* **INSTRUCTIONS TO FOLLOW**
Your answer should be every line from the records that contains "Νομός".

* **DATA TO PROCESS**
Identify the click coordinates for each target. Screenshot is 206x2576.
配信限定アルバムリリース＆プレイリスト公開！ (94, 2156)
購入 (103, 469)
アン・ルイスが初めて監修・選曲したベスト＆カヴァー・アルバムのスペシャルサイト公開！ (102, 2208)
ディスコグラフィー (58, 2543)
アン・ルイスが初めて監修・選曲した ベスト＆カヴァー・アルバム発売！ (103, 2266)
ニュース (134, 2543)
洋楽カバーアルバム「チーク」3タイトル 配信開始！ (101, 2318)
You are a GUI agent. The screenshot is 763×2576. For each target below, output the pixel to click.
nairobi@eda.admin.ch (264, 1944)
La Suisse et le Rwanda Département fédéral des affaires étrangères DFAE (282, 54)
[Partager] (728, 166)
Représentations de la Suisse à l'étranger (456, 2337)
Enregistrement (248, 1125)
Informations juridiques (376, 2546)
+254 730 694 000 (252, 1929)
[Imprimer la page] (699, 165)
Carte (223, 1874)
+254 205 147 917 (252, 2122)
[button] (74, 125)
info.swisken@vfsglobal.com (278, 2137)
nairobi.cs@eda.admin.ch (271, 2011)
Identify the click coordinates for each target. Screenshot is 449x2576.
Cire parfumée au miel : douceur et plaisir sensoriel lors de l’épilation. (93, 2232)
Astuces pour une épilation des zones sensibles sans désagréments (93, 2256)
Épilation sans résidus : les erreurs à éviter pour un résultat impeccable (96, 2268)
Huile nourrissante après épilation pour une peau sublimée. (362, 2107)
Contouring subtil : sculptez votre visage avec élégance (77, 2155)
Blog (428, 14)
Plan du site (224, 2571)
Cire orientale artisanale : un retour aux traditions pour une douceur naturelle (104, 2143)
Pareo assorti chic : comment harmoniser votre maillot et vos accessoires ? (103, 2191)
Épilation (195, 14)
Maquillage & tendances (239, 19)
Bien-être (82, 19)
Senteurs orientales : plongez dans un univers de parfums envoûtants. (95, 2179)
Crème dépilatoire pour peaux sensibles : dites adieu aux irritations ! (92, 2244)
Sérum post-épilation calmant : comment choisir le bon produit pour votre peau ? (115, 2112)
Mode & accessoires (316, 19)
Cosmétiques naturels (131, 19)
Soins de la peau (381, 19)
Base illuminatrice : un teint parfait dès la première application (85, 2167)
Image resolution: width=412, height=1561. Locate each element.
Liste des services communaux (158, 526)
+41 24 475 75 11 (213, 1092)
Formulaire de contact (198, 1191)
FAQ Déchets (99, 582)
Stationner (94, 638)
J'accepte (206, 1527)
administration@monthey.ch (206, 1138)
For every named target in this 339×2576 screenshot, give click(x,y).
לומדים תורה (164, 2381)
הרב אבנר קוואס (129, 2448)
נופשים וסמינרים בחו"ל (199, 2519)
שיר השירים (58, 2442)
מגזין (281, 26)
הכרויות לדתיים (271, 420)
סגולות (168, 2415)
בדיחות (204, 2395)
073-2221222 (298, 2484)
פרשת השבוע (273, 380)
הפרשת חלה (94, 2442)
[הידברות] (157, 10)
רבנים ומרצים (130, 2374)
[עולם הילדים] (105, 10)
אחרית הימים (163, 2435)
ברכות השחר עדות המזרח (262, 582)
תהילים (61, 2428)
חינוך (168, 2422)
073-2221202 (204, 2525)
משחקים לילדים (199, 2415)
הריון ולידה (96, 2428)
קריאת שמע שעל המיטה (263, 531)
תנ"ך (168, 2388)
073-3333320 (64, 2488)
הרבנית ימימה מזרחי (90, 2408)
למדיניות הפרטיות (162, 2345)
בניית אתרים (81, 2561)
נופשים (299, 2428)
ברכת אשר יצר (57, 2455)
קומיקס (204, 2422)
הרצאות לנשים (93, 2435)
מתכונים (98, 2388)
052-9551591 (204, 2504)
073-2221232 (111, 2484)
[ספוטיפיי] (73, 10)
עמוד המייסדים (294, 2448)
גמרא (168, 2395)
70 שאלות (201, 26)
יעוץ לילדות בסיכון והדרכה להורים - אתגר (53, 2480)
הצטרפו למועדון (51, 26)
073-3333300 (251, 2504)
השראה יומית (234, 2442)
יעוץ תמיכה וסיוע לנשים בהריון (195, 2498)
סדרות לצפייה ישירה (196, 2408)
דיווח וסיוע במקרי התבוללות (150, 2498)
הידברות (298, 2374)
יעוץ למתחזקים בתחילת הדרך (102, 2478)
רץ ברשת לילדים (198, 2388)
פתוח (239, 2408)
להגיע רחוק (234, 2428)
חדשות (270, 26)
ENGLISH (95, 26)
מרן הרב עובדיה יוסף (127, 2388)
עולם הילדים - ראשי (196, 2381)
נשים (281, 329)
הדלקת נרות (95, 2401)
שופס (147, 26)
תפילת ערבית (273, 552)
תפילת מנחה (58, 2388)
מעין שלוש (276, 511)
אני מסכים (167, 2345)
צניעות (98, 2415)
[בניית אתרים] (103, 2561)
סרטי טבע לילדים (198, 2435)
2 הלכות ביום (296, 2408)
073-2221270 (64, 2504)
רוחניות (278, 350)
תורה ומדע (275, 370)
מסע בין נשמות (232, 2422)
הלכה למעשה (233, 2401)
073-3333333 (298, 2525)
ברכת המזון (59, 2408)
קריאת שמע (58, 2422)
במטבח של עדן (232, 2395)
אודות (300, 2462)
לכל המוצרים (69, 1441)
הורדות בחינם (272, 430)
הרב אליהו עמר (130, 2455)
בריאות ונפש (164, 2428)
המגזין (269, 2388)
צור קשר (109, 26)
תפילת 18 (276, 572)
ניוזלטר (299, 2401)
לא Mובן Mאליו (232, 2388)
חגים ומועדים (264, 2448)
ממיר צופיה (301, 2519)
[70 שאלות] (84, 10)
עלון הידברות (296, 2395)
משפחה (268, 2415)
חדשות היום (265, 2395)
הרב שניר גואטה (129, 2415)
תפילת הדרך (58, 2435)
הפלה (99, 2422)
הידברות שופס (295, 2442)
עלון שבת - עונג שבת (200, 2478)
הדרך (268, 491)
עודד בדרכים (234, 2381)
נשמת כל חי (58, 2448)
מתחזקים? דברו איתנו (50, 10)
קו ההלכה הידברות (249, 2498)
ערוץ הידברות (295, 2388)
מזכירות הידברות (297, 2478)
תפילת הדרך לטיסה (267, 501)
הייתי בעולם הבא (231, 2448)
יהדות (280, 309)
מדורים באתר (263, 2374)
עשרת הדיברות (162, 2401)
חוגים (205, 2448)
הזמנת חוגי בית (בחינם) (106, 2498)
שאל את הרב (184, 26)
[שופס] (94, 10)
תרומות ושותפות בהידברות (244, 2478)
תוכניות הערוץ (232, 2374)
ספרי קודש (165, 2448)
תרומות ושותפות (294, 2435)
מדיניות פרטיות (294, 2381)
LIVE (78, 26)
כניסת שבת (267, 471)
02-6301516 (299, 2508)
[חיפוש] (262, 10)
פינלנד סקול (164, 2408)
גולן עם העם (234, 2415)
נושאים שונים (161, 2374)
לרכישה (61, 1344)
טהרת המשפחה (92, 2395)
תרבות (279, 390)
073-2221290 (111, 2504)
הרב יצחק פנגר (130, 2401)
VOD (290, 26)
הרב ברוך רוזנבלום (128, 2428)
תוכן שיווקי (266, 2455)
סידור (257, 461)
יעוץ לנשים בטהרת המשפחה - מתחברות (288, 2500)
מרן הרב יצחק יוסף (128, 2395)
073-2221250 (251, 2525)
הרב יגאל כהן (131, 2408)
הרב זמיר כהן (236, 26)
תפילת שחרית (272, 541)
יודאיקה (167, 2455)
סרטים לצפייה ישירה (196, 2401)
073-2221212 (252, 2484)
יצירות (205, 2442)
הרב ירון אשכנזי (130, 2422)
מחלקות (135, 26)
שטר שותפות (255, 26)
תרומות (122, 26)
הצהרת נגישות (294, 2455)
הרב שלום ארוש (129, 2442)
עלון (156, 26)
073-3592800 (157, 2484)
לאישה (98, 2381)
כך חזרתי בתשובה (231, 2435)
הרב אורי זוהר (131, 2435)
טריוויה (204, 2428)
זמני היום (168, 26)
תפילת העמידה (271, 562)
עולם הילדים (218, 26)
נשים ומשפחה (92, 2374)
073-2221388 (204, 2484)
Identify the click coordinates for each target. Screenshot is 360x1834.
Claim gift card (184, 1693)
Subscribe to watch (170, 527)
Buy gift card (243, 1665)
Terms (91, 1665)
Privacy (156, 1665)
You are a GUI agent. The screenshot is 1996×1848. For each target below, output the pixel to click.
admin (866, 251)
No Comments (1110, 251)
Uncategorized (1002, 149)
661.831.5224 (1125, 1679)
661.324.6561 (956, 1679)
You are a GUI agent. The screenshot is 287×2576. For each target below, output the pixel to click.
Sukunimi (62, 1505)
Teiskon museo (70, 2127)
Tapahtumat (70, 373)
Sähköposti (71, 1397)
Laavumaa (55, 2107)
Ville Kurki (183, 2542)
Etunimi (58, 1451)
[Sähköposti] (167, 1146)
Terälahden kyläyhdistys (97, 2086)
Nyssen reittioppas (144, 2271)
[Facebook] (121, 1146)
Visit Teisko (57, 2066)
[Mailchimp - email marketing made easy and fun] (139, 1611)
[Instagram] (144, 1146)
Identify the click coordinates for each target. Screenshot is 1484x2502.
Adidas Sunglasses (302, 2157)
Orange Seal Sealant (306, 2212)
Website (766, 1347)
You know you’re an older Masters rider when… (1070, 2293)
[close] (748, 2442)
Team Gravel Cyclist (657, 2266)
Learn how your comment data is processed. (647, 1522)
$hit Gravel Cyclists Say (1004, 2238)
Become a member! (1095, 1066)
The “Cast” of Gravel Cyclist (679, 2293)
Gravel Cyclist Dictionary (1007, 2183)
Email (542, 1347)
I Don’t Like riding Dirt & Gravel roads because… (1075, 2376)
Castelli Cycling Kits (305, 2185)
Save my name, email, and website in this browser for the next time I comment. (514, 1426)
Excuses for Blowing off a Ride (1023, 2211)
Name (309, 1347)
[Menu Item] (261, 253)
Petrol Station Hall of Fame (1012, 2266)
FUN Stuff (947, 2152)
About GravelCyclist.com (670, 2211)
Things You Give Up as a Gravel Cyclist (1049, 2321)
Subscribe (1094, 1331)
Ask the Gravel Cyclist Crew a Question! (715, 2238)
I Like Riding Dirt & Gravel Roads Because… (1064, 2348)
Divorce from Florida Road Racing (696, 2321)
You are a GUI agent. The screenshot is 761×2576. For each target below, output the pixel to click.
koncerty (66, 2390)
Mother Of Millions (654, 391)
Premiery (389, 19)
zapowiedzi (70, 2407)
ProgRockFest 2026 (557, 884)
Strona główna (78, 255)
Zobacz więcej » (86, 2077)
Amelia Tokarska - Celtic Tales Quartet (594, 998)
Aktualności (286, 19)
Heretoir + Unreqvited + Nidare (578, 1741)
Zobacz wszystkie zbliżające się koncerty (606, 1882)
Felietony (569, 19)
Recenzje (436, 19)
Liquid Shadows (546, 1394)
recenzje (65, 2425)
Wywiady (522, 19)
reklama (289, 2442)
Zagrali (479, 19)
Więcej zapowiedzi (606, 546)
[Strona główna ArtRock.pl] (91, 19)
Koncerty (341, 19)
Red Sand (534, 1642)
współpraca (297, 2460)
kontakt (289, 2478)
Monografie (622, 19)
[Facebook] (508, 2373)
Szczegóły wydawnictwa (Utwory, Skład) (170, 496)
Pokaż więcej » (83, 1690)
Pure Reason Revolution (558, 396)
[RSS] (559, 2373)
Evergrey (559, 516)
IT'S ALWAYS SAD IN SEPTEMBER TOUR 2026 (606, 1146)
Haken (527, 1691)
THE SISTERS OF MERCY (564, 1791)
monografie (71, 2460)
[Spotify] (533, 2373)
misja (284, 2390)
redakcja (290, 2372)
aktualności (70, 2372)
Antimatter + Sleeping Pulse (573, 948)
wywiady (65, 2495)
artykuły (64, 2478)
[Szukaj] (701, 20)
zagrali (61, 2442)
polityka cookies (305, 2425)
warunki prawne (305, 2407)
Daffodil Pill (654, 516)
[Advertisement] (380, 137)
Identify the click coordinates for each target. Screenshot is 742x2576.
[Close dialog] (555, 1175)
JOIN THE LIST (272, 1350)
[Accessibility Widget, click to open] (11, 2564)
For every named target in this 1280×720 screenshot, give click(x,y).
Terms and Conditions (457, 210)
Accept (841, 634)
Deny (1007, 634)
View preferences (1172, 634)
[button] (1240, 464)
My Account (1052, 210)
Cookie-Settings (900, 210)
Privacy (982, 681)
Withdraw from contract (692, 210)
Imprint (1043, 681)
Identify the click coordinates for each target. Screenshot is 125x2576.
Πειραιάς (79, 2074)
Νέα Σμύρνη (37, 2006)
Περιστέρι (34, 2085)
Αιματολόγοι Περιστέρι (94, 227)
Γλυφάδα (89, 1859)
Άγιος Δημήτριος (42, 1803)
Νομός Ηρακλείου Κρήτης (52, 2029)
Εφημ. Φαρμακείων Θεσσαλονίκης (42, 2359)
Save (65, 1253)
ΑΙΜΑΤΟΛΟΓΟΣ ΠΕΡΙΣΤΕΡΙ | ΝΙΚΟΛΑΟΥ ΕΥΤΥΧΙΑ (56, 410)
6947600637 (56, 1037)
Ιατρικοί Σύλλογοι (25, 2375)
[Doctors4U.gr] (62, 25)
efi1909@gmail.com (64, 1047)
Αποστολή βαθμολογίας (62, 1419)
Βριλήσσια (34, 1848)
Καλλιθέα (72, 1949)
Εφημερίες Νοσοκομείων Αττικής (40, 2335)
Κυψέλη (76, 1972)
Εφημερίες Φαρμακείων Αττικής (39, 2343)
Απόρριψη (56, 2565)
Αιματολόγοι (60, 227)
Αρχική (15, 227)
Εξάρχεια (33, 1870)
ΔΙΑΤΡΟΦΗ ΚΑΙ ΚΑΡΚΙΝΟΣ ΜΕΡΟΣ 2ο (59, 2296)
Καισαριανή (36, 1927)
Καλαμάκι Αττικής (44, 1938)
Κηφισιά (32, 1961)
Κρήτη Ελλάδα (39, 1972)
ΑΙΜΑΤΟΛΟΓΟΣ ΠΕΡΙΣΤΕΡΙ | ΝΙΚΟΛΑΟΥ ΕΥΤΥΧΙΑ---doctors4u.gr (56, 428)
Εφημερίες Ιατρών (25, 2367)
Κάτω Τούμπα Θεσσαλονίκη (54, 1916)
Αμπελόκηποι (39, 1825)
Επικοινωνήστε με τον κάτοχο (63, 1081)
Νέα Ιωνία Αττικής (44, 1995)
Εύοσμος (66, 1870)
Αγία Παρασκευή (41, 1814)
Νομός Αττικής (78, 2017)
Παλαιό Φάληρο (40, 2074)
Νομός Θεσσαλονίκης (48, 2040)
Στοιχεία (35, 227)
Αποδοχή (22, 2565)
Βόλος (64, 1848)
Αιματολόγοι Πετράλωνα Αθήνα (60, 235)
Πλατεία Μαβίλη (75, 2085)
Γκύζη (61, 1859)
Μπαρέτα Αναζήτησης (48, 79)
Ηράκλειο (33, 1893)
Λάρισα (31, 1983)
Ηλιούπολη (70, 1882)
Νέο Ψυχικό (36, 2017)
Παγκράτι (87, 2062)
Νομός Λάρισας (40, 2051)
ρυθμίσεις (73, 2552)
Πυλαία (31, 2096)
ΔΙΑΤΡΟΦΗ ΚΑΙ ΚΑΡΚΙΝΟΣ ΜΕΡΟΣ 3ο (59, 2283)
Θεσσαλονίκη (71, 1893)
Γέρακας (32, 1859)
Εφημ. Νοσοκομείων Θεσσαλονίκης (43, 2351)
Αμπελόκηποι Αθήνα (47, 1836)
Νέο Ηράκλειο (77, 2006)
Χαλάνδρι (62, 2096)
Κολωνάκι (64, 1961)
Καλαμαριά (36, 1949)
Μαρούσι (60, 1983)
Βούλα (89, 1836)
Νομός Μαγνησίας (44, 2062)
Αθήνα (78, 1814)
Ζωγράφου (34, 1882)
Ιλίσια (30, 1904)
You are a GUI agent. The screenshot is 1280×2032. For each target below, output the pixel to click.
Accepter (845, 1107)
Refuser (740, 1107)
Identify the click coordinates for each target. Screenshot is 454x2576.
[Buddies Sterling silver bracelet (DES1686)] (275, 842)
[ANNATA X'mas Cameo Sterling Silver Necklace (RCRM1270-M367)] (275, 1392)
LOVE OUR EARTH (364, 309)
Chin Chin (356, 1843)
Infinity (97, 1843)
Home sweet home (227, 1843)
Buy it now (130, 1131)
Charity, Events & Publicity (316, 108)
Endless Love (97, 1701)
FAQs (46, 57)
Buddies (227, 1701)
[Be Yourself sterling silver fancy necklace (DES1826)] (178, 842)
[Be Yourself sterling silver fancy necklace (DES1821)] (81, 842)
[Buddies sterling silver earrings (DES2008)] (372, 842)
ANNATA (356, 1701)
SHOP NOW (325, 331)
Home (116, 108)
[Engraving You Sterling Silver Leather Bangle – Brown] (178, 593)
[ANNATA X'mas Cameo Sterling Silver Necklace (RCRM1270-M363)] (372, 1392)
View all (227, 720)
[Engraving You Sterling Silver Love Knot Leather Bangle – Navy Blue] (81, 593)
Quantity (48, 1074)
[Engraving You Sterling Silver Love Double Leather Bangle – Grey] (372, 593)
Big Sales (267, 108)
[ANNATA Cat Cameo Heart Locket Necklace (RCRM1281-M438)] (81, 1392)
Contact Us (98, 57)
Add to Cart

* **SOLUTION**
Νομός Ηρακλείου Κρήτης (52, 2029)
Νομός Αττικής (78, 2017)
Νομός Θεσσαλονίκης (48, 2040)
Νομός Λάρισας (40, 2051)
Νομός Μαγνησίας (44, 2062)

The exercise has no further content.